• **Task directions**
Please return the listing exactly, line for line.

• **Records supplied**

______

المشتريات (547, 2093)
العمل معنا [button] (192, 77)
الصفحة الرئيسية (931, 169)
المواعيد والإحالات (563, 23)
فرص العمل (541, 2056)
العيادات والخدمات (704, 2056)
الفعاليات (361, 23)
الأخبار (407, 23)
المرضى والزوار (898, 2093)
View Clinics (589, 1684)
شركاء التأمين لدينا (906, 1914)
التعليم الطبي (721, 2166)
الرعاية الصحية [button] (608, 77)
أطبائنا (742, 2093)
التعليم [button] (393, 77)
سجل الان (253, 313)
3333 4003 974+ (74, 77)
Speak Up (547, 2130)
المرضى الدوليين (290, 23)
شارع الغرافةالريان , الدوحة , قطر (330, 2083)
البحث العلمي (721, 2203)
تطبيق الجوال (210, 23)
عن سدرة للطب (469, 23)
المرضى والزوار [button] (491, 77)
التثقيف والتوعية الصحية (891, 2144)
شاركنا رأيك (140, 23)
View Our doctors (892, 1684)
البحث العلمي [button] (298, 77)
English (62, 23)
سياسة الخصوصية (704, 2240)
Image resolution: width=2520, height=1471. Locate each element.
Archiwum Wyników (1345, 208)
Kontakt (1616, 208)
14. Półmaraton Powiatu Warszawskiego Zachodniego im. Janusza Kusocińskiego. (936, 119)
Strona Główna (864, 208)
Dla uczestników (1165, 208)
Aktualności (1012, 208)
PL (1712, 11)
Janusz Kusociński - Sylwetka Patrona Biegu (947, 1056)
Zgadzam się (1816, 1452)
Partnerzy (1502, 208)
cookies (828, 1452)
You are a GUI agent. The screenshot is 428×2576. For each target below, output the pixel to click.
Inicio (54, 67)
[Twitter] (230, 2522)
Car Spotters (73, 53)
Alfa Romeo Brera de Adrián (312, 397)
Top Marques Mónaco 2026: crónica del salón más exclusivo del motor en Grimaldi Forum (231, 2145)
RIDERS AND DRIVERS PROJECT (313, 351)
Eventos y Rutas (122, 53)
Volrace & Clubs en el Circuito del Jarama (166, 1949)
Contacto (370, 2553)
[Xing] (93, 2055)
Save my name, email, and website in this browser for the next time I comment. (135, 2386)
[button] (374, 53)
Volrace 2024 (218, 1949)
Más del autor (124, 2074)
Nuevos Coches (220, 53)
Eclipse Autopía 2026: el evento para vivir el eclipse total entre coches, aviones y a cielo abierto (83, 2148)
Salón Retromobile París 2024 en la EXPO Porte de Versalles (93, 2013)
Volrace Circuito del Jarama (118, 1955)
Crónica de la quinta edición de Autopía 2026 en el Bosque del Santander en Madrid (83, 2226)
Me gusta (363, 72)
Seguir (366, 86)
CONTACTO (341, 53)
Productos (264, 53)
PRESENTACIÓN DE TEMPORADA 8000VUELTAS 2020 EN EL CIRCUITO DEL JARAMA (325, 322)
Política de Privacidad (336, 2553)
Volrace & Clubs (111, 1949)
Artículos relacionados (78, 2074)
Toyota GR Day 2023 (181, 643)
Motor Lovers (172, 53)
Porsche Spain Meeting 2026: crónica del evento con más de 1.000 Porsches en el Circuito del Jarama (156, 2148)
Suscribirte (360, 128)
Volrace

______

• **Result**
المشتريات (547, 2093)
العمل معنا [button] (192, 77)
الصفحة الرئيسية (931, 169)
المواعيد والإحالات (563, 23)
فرص العمل (541, 2056)
العيادات والخدمات (704, 2056)
الفعاليات (361, 23)
الأخبار (407, 23)
المرضى والزوار (898, 2093)
View Clinics (589, 1684)
شركاء التأمين لدينا (906, 1914)
التعليم الطبي (721, 2166)
الرعاية الصحية [button] (608, 77)
أطبائنا (742, 2093)
التعليم [button] (393, 77)
سجل الان (253, 313)
3333 4003 974+ (74, 77)
Speak Up (547, 2130)
المرضى الدوليين (290, 23)
شارع الغرافةالريان , الدوحة , قطر (330, 2083)
البحث العلمي (721, 2203)
تطبيق الجوال (210, 23)
عن سدرة للطب (469, 23)
المرضى والزوار [button] (491, 77)
التثقيف والتوعية الصحية (891, 2144)
شاركنا رأيك (140, 23)
View Our doctors (892, 1684)
البحث العلمي [button] (298, 77)
English (62, 23)
سياسة الخصوصية (704, 2240)
Image resolution: width=2520, height=1471. Locate each element.
Archiwum Wyników (1345, 208)
Kontakt (1616, 208)
14. Półmaraton Powiatu Warszawskiego Zachodniego im. Janusza Kusocińskiego. (936, 119)
Strona Główna (864, 208)
Dla uczestników (1165, 208)
Aktualności (1012, 208)
PL (1712, 11)
Janusz Kusociński - Sylwetka Patrona Biegu (947, 1056)
Zgadzam się (1816, 1452)
Partnerzy (1502, 208)
cookies (828, 1452)
You are a GUI agent. The screenshot is 428×2576. For each target below, output the pixel to click.
Inicio (54, 67)
[Twitter] (230, 2522)
Car Spotters (73, 53)
Alfa Romeo Brera de Adrián (312, 397)
Top Marques Mónaco 2026: crónica del salón más exclusivo del motor en Grimaldi Forum (231, 2145)
RIDERS AND DRIVERS PROJECT (313, 351)
Eventos y Rutas (122, 53)
Volrace & Clubs en el Circuito del Jarama (166, 1949)
Contacto (370, 2553)
[Xing] (93, 2055)
Save my name, email, and website in this browser for the next time I comment. (135, 2386)
[button] (374, 53)
Volrace 2024 (218, 1949)
Más del autor (124, 2074)
Nuevos Coches (220, 53)
Eclipse Autopía 2026: el evento para vivir el eclipse total entre coches, aviones y a cielo abierto (83, 2148)
Salón Retromobile París 2024 en la EXPO Porte de Versalles (93, 2013)
Volrace Circuito del Jarama (118, 1955)
Crónica de la quinta edición de Autopía 2026 en el Bosque del Santander en Madrid (83, 2226)
Me gusta (363, 72)
Seguir (366, 86)
CONTACTO (341, 53)
Productos (264, 53)
PRESENTACIÓN DE TEMPORADA 8000VUELTAS 2020 EN EL CIRCUITO DEL JARAMA (325, 322)
Política de Privacidad (336, 2553)
Volrace & Clubs (111, 1949)
Artículos relacionados (78, 2074)
Toyota GR Day 2023 (181, 643)
Motor Lovers (172, 53)
Porsche Spain Meeting 2026: crónica del evento con más de 1.000 Porsches en el Circuito del Jarama (156, 2148)
Suscribirte (360, 128)
Volrace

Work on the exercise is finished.